» **Text under study**
##########
Since the first cases of Covid-19 were reported in the United States in January 2020, more than 700,000 Americans have died from the virus. The Covid-19 pandemic, which is now the deadliest in U.S. history, has claimed a disproportionately high number of lives in rural areas and among Hispanic, Black, and Indigenous communities. Across the country, Covid-19 cases and deaths continue to climb despite widespread vaccine availability. 

“We have to remember that each of those people represent a life: It’s someone’s mother, brother, father, best friend,” says Crystal Wiley Cené, executive director for health equity at the University of North Carolina Health System, to Amy McKeever for National Geographic. “The toll is much greater than 700,000 deaths.”

The hardest-hit states were those with limited public health restrictions and low rates of vaccinations, like Florida, Mississippi, Louisiana, and Arkansas, report Julie Bosman and Lauren Leatherby for the New York Times. Covid-19 has killed around 17,000 Floridians and 13,000 Texans since mid-June, accounting for more than 30 percent of the nation’s deaths in the last few months. Over 90 percent of cases, hospitalizations, and deaths are people who are unvaccinated or not yet fully vaccinated.

In a statement Saturday, President Joe Biden lamented what he called the “painful milestone” of 700,000 Covid-19 deaths and said that “we must not become numb to the sorrow.”

Approximately 70 million Americans have failed to get vaccinated, with around a third of white conservatives refusing the jab. Still, Black, Hispanic and Indigenous people are at least twice as likely to die of Covid-19 compared to white Americans. Experts say the disproportionate death toll is due to a combination of factors, including under-resourced hospitals and a long legacy of discrimination by medical providers. According to an Axios-Ipsos poll, unvaccinated Hispanic and Black people say they are more likely to be persuaded to get the shot, while those that report the most vaccine resistance are overwhelmingly white, reports Margaret Talev for Axios.

Unvaccinated people accounted for at least 70,000 of the last 100,000 deaths over the past few months, says David Dowdy, an epidemiologist at Johns Hopkins, to Tammy Webber and Heather Hollingsworth for the Associated Press. Any vaccinated people who died from breakthrough infections likely caught the virus from an unvaccinated person, says Dowdy. Almost 65 percent of Americans have had at least one dose of vaccine, and just over half are fully vaccinated, despite ample vaccine availability in the U.S.

“If we had been more effective in our vaccination, then I think it’s fair to say we could have prevented 90% of those deaths,” since mid-June, says Dowdy to the Associated Press. “It’s not just a number on a screen. It’s tens of thousands of these tragic stories of people whose families have lost someone who means the world to them.”
##########
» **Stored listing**

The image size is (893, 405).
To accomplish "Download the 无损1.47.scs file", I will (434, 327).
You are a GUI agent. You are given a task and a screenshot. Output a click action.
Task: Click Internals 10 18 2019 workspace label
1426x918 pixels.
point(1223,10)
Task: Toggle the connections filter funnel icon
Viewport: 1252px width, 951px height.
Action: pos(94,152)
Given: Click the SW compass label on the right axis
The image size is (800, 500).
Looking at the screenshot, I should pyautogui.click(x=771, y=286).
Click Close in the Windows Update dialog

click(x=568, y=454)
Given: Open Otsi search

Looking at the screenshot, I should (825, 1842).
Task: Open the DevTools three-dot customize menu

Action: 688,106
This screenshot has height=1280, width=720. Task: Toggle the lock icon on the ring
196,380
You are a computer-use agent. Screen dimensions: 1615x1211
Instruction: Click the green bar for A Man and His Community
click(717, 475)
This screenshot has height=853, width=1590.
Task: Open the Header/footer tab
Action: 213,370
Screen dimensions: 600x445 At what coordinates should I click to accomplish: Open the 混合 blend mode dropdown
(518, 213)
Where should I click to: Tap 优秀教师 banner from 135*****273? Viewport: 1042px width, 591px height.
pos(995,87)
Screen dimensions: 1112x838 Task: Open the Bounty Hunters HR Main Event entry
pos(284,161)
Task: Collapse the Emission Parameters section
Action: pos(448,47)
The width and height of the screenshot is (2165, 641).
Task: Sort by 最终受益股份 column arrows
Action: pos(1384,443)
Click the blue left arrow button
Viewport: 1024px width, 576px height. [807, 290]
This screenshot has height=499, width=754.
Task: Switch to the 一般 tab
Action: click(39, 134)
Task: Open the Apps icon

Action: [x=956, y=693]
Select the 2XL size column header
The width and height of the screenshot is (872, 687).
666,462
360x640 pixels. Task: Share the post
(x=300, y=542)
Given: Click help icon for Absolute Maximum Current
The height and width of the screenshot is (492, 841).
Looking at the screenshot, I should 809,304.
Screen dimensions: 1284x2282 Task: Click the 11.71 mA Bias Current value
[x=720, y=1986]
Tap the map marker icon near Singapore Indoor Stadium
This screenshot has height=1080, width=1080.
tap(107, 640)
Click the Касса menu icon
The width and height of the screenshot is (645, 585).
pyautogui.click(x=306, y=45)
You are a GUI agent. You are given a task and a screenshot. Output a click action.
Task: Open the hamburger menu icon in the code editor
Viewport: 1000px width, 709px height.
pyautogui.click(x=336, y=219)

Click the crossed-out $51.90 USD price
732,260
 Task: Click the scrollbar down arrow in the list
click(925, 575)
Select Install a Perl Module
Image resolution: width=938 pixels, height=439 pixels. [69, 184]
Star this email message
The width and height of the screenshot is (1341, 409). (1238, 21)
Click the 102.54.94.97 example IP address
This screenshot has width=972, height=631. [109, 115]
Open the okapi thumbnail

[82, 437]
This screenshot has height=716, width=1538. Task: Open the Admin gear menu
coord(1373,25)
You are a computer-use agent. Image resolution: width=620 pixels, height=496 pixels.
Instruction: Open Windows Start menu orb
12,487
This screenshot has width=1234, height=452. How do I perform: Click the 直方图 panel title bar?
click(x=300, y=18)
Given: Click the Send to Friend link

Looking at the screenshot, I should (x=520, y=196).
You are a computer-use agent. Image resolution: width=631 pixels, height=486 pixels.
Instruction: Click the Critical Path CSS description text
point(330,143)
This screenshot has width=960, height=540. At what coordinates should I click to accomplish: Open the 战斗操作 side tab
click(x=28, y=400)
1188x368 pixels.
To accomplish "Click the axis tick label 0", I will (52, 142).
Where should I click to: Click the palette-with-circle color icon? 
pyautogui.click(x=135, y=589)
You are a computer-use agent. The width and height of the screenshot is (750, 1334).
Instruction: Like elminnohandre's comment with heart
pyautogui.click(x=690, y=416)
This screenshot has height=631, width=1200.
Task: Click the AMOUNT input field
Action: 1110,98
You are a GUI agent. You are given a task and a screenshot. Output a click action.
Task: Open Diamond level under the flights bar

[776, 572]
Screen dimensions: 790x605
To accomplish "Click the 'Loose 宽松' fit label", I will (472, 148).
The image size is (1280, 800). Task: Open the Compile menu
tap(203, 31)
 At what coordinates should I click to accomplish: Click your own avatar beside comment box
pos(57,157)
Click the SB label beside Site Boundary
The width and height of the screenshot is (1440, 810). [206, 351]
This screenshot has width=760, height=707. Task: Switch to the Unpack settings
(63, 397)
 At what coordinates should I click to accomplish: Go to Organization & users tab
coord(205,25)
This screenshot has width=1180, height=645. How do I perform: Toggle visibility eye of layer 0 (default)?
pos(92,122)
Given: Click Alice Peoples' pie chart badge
##########
» **Exercise description**
Reproduce word for word the part of the article on U.S. Covid-19 deaths that begins with the words "Unvaccinated people accounted" and stops after the words "in the U.S.". The listing is separate material with no connection to the article on U.S. Covid-19 deaths.

» **Solution for this task**
Unvaccinated people accounted for at least 70,000 of the last 100,000 deaths over the past few months, says David Dowdy, an epidemiologist at Johns Hopkins, to Tammy Webber and Heather Hollingsworth for the Associated Press. Any vaccinated people who died from breakthrough infections likely caught the virus from an unvaccinated person, says Dowdy. Almost 65 percent of Americans have had at least one dose of vaccine, and just over half are fully vaccinated, despite ample vaccine availability in the U.S.